Create MySQL Database for PHP Web Spider Extracted Emails Addresses (4)

store extracted email to database

In this final part of PHP/cURL email extractor, I will show you how to store extracted data into MySQL database. You can store email addresses and contact information collected not just from one website, but also from various websites into the same database.

You might want to store email collected based on your purpose.
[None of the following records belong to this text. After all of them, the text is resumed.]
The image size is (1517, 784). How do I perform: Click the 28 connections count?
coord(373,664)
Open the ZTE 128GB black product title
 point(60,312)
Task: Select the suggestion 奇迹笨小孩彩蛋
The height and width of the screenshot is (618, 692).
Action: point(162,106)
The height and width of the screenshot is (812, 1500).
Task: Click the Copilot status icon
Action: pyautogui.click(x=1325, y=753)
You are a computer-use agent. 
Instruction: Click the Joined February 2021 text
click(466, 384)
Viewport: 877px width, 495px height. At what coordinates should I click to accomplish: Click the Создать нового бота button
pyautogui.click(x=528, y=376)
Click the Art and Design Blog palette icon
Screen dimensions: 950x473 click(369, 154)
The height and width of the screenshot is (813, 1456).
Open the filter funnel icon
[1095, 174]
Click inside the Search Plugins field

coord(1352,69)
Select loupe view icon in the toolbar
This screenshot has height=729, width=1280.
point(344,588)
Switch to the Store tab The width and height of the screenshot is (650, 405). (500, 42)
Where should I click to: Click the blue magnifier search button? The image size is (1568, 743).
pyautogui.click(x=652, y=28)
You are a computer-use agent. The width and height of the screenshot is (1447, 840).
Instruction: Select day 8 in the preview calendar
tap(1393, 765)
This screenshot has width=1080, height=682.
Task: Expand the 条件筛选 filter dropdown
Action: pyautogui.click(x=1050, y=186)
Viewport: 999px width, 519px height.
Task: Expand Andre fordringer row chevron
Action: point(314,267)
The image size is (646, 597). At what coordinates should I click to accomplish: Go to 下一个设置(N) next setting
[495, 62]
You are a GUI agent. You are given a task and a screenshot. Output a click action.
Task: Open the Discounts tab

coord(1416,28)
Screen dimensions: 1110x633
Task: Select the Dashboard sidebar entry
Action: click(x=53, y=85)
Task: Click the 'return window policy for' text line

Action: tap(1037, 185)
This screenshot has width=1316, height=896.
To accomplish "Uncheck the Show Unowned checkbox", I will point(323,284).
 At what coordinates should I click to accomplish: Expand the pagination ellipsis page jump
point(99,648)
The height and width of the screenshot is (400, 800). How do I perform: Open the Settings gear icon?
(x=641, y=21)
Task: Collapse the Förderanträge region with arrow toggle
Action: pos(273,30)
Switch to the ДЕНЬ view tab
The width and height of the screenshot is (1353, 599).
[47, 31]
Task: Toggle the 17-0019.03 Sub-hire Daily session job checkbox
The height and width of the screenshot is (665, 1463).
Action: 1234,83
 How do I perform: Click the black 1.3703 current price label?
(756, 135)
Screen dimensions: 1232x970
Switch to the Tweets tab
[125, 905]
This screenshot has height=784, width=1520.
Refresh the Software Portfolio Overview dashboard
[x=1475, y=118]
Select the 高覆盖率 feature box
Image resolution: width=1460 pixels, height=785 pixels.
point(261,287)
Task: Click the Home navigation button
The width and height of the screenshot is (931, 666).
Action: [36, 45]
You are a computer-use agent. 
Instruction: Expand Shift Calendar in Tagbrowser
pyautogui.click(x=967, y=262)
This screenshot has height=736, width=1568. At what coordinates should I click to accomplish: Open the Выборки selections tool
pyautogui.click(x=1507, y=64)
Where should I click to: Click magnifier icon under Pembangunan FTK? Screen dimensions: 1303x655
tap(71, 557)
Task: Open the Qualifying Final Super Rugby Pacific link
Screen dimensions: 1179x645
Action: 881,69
For example, if you have a real estate website and a internet shopping website, then information collected should be stored into two different categories (tables in MySQL database).

First, you need to activate XAMPP on your PC, both Apache and MySQL. At browser URL, go to "http://localhost/phpmyadmin/". Go to top menu bar and select "Database". To create a new database for our tutorial, enter "email_collection" and press "Create" button, as shown in the picture below.

You can download the source file for PHP cURL Email Extractor from here.

Note: Check out the sample code at bottom of this article.

 

Create database for email extractor

Go to "email_collection" database and you will find that it is still empty. Select "SQL", cut and paste query below into blank space and click "Go". 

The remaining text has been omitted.